Activity:
Reproduce the entries so that every line matches the original exactly.

(Items listed in a dataset)
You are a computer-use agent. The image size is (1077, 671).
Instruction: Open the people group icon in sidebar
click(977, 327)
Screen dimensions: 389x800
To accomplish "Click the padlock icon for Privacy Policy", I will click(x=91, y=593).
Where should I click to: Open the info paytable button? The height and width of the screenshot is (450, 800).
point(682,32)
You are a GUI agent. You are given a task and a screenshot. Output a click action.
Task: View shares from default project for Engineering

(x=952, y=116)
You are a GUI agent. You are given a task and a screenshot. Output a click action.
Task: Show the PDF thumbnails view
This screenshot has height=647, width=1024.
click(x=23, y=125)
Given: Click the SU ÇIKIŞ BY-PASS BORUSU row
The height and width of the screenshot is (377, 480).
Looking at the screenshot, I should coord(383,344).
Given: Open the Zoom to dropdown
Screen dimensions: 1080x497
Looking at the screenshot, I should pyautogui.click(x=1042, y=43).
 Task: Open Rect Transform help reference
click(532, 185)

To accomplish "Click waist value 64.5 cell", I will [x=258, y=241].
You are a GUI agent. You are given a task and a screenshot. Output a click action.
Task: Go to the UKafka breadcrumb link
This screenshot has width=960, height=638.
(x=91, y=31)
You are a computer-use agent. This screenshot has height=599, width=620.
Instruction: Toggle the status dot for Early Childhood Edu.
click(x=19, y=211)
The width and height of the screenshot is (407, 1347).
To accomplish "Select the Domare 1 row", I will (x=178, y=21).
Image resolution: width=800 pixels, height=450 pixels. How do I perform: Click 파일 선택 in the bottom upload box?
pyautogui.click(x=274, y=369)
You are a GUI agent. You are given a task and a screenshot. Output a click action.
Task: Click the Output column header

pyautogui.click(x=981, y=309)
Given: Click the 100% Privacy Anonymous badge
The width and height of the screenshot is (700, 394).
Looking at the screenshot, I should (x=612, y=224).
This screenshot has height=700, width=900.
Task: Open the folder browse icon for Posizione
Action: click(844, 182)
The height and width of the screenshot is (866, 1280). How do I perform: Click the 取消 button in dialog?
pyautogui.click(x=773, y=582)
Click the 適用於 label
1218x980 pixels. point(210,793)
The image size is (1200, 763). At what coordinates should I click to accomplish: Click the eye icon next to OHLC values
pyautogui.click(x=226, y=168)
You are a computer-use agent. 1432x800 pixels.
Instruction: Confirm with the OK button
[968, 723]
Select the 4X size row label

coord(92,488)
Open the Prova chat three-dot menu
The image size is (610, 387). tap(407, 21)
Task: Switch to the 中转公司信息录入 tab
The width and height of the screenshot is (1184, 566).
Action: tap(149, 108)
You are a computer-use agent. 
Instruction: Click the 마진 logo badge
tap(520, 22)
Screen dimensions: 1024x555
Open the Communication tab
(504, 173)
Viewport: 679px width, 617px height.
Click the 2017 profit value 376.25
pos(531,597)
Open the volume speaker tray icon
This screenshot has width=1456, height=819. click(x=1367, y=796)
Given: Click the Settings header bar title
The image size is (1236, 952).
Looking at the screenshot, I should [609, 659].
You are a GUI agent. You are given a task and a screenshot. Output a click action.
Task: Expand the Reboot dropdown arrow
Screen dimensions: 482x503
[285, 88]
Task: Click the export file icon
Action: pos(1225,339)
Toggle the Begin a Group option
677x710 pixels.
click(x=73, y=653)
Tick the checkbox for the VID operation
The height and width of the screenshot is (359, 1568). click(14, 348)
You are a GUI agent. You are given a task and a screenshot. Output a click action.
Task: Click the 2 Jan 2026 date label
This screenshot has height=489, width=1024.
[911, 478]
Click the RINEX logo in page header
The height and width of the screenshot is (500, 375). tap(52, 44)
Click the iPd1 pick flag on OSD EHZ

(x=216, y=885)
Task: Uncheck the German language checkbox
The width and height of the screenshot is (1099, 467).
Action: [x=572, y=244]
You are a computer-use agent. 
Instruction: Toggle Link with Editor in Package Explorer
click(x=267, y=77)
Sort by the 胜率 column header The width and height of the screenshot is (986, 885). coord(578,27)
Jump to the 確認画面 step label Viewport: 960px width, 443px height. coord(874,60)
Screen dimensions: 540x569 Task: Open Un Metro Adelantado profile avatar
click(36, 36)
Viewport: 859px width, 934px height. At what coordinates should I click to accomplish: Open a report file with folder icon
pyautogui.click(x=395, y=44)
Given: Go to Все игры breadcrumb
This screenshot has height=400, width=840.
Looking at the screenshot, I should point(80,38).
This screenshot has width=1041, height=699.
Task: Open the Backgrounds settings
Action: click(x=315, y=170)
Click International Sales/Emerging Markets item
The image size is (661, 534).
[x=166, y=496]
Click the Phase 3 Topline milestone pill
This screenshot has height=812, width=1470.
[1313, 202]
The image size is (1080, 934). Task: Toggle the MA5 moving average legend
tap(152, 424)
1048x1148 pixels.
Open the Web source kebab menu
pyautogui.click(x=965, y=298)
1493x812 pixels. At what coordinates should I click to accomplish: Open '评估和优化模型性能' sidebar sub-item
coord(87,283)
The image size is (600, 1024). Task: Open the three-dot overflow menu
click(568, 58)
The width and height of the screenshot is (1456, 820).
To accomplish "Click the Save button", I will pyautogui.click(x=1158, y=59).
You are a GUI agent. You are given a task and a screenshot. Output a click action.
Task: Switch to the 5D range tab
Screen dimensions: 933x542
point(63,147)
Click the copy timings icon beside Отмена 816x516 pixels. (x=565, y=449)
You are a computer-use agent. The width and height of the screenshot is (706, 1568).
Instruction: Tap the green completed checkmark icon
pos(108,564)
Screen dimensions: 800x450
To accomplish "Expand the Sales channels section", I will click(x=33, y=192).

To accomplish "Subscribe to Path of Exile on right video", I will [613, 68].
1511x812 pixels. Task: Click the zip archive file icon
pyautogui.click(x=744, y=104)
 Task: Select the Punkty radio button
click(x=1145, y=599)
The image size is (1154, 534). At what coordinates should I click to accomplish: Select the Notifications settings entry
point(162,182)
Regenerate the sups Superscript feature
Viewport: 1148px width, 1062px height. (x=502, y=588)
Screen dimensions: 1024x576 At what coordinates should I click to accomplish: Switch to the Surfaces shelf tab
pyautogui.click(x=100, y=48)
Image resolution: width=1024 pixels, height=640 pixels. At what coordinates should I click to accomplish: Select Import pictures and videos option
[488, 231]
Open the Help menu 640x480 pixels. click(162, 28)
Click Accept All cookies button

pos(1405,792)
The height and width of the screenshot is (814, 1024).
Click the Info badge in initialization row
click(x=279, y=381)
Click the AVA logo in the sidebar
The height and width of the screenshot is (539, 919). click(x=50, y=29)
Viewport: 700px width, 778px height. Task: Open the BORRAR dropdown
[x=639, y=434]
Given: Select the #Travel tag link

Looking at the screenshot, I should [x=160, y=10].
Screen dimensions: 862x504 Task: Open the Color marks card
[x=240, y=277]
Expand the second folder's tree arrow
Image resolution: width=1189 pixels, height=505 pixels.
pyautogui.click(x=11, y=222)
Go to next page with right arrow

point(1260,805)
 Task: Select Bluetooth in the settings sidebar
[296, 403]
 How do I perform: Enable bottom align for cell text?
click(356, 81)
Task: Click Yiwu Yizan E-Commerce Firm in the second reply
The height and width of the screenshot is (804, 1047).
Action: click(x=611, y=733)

Response to the exercise:
You are a computer-use agent. The image size is (1077, 671).
Instruction: Open the people group icon in sidebar
click(977, 327)
Screen dimensions: 389x800
To accomplish "Click the padlock icon for Privacy Policy", I will click(x=91, y=593).
Where should I click to: Open the info paytable button? The height and width of the screenshot is (450, 800).
point(682,32)
You are a GUI agent. You are given a task and a screenshot. Output a click action.
Task: View shares from default project for Engineering

(x=952, y=116)
You are a GUI agent. You are given a task and a screenshot. Output a click action.
Task: Show the PDF thumbnails view
This screenshot has height=647, width=1024.
click(x=23, y=125)
Given: Click the SU ÇIKIŞ BY-PASS BORUSU row
The height and width of the screenshot is (377, 480).
Looking at the screenshot, I should coord(383,344).
Given: Open the Zoom to dropdown
Screen dimensions: 1080x497
Looking at the screenshot, I should pyautogui.click(x=1042, y=43).
 Task: Open Rect Transform help reference
click(532, 185)

To accomplish "Click waist value 64.5 cell", I will [x=258, y=241].
You are a GUI agent. You are given a task and a screenshot. Output a click action.
Task: Go to the UKafka breadcrumb link
This screenshot has width=960, height=638.
(x=91, y=31)
You are a computer-use agent. This screenshot has height=599, width=620.
Instruction: Toggle the status dot for Early Childhood Edu.
click(x=19, y=211)
The width and height of the screenshot is (407, 1347).
To accomplish "Select the Domare 1 row", I will (x=178, y=21).
Image resolution: width=800 pixels, height=450 pixels. How do I perform: Click 파일 선택 in the bottom upload box?
pyautogui.click(x=274, y=369)
You are a GUI agent. You are given a task and a screenshot. Output a click action.
Task: Click the Output column header

pyautogui.click(x=981, y=309)
Given: Click the 100% Privacy Anonymous badge
The width and height of the screenshot is (700, 394).
Looking at the screenshot, I should (x=612, y=224).
This screenshot has height=700, width=900.
Task: Open the folder browse icon for Posizione
Action: click(844, 182)
The height and width of the screenshot is (866, 1280). How do I perform: Click the 取消 button in dialog?
pyautogui.click(x=773, y=582)
Click the 適用於 label
1218x980 pixels. point(210,793)
The image size is (1200, 763). At what coordinates should I click to accomplish: Click the eye icon next to OHLC values
pyautogui.click(x=226, y=168)
You are a computer-use agent. 1432x800 pixels.
Instruction: Confirm with the OK button
[968, 723]
Select the 4X size row label

coord(92,488)
Open the Prova chat three-dot menu
The image size is (610, 387). tap(407, 21)
Task: Switch to the 中转公司信息录入 tab
The width and height of the screenshot is (1184, 566).
Action: tap(149, 108)
You are a computer-use agent. 
Instruction: Click the 마진 logo badge
tap(520, 22)
Screen dimensions: 1024x555
Open the Communication tab
(504, 173)
Viewport: 679px width, 617px height.
Click the 2017 profit value 376.25
pos(531,597)
Open the volume speaker tray icon
This screenshot has width=1456, height=819. click(x=1367, y=796)
Given: Click the Settings header bar title
The image size is (1236, 952).
Looking at the screenshot, I should [609, 659].
You are a GUI agent. You are given a task and a screenshot. Output a click action.
Task: Expand the Reboot dropdown arrow
Screen dimensions: 482x503
[285, 88]
Task: Click the export file icon
Action: pos(1225,339)
Toggle the Begin a Group option
677x710 pixels.
click(x=73, y=653)
Tick the checkbox for the VID operation
The height and width of the screenshot is (359, 1568). click(14, 348)
You are a GUI agent. You are given a task and a screenshot. Output a click action.
Task: Click the 2 Jan 2026 date label
This screenshot has height=489, width=1024.
[911, 478]
Click the RINEX logo in page header
The height and width of the screenshot is (500, 375). tap(52, 44)
Click the iPd1 pick flag on OSD EHZ

(x=216, y=885)
Task: Uncheck the German language checkbox
The width and height of the screenshot is (1099, 467).
Action: [x=572, y=244]
You are a computer-use agent. 
Instruction: Toggle Link with Editor in Package Explorer
click(x=267, y=77)
Sort by the 胜率 column header The width and height of the screenshot is (986, 885). coord(578,27)
Jump to the 確認画面 step label Viewport: 960px width, 443px height. coord(874,60)
Screen dimensions: 540x569 Task: Open Un Metro Adelantado profile avatar
click(36, 36)
Viewport: 859px width, 934px height. At what coordinates should I click to accomplish: Open a report file with folder icon
pyautogui.click(x=395, y=44)
Given: Go to Все игры breadcrumb
This screenshot has height=400, width=840.
Looking at the screenshot, I should point(80,38).
This screenshot has width=1041, height=699.
Task: Open the Backgrounds settings
Action: click(x=315, y=170)
Click International Sales/Emerging Markets item
The image size is (661, 534).
[x=166, y=496]
Click the Phase 3 Topline milestone pill
This screenshot has height=812, width=1470.
[1313, 202]
The image size is (1080, 934). Task: Toggle the MA5 moving average legend
tap(152, 424)
1048x1148 pixels.
Open the Web source kebab menu
pyautogui.click(x=965, y=298)
1493x812 pixels. At what coordinates should I click to accomplish: Open '评估和优化模型性能' sidebar sub-item
coord(87,283)
The image size is (600, 1024). Task: Open the three-dot overflow menu
click(568, 58)
The width and height of the screenshot is (1456, 820).
To accomplish "Click the Save button", I will pyautogui.click(x=1158, y=59).
You are a GUI agent. You are given a task and a screenshot. Output a click action.
Task: Switch to the 5D range tab
Screen dimensions: 933x542
point(63,147)
Click the copy timings icon beside Отмена 816x516 pixels. (x=565, y=449)
You are a computer-use agent. The width and height of the screenshot is (706, 1568).
Instruction: Tap the green completed checkmark icon
pos(108,564)
Screen dimensions: 800x450
To accomplish "Expand the Sales channels section", I will click(x=33, y=192).

To accomplish "Subscribe to Path of Exile on right video", I will [613, 68].
1511x812 pixels. Task: Click the zip archive file icon
pyautogui.click(x=744, y=104)
 Task: Select the Punkty radio button
click(x=1145, y=599)
The image size is (1154, 534). At what coordinates should I click to accomplish: Select the Notifications settings entry
point(162,182)
Regenerate the sups Superscript feature
Viewport: 1148px width, 1062px height. (x=502, y=588)
Screen dimensions: 1024x576 At what coordinates should I click to accomplish: Switch to the Surfaces shelf tab
pyautogui.click(x=100, y=48)
Image resolution: width=1024 pixels, height=640 pixels. At what coordinates should I click to accomplish: Select Import pictures and videos option
[488, 231]
Open the Help menu 640x480 pixels. click(162, 28)
Click Accept All cookies button

pos(1405,792)
The height and width of the screenshot is (814, 1024).
Click the Info badge in initialization row
click(x=279, y=381)
Click the AVA logo in the sidebar
The height and width of the screenshot is (539, 919). click(x=50, y=29)
Viewport: 700px width, 778px height. Task: Open the BORRAR dropdown
[x=639, y=434]
Given: Select the #Travel tag link

Looking at the screenshot, I should [x=160, y=10].
Screen dimensions: 862x504 Task: Open the Color marks card
[x=240, y=277]
Expand the second folder's tree arrow
Image resolution: width=1189 pixels, height=505 pixels.
pyautogui.click(x=11, y=222)
Go to next page with right arrow

point(1260,805)
 Task: Select Bluetooth in the settings sidebar
[296, 403]
 How do I perform: Enable bottom align for cell text?
click(356, 81)
Task: Click Yiwu Yizan E-Commerce Firm in the second reply
The height and width of the screenshot is (804, 1047).
Action: click(x=611, y=733)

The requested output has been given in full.